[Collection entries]
☆ ☆ ☆ ☆
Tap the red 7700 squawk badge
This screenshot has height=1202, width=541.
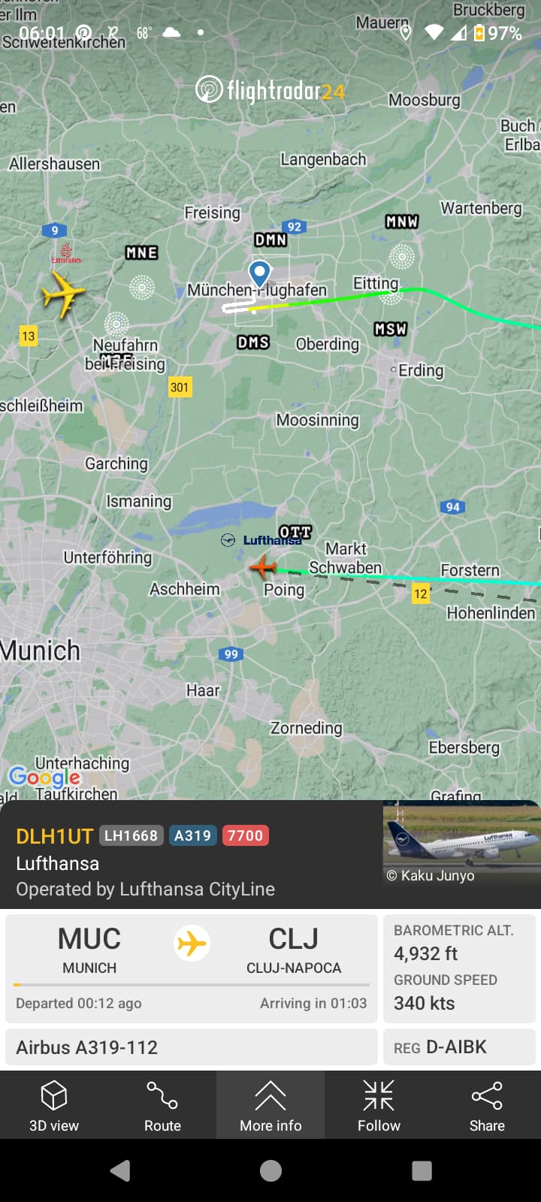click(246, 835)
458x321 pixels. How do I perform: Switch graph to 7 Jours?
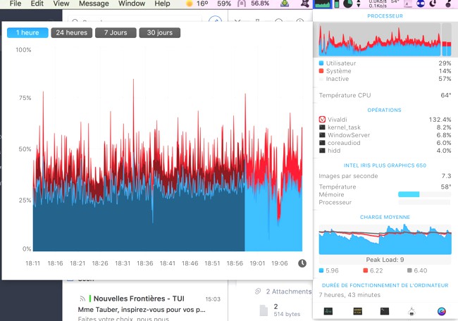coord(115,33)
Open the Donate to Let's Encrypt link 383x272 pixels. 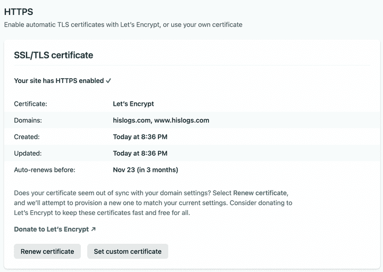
☆ ☆ ☆ ☆
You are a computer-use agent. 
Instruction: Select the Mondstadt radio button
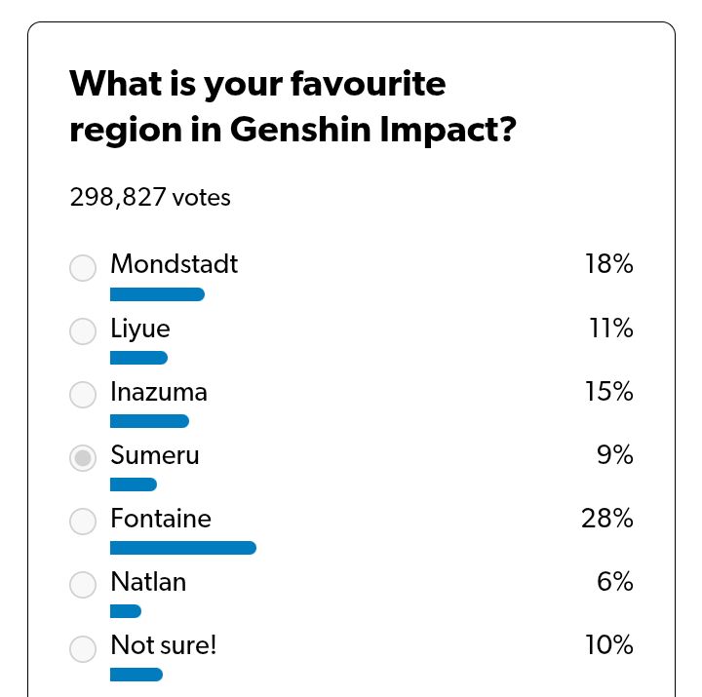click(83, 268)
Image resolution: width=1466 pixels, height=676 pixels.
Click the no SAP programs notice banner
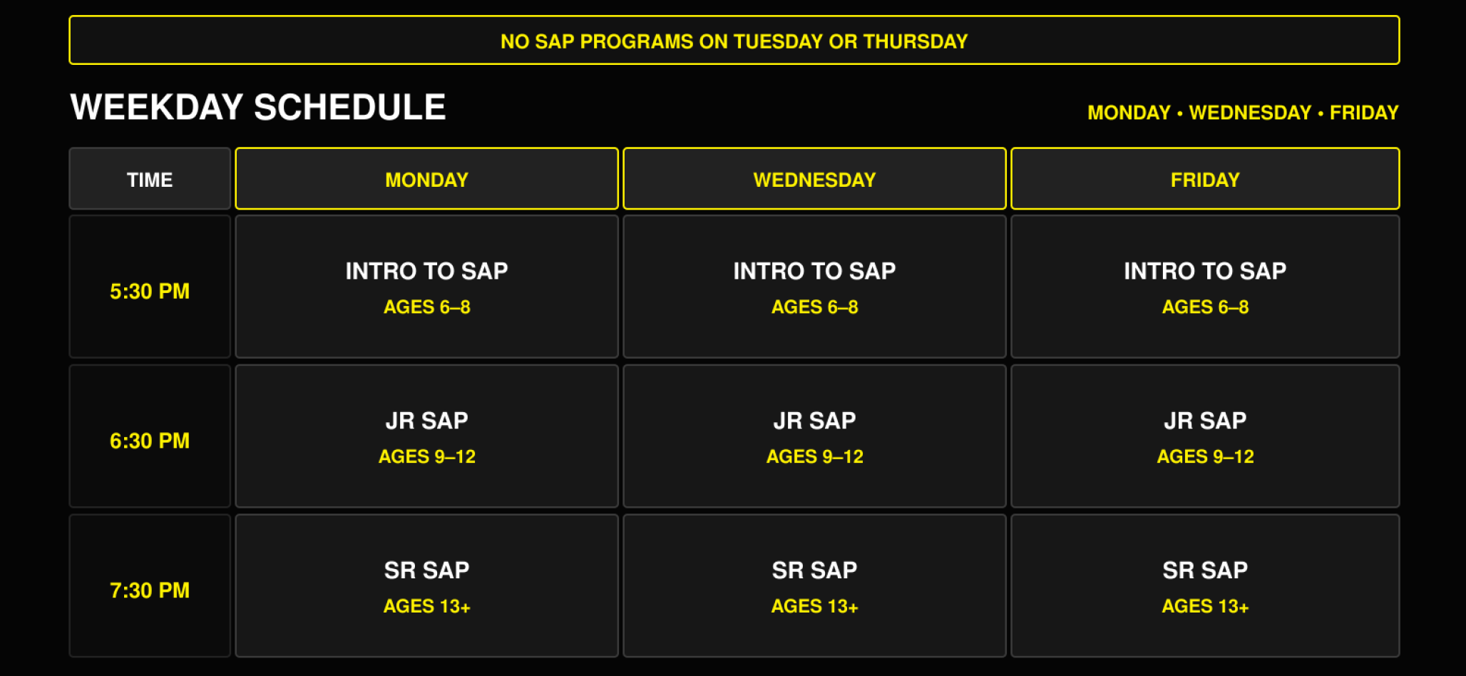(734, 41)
☆ ☆ ☆ ☆
* **ACTIVITY**
The reply should hold the entries above from the line with "Tap the red 7700 squawk badge" to the line with "Open the Donate", duplicated exactly, pictures excluded.

* **SOLUTION TO THE EXERCISE**
Tap the red 7700 squawk badge
This screenshot has height=1202, width=541.
click(246, 835)
458x321 pixels. How do I perform: Switch graph to 7 Jours?
coord(115,33)
Open the Donate to Let's Encrypt link 383x272 pixels. 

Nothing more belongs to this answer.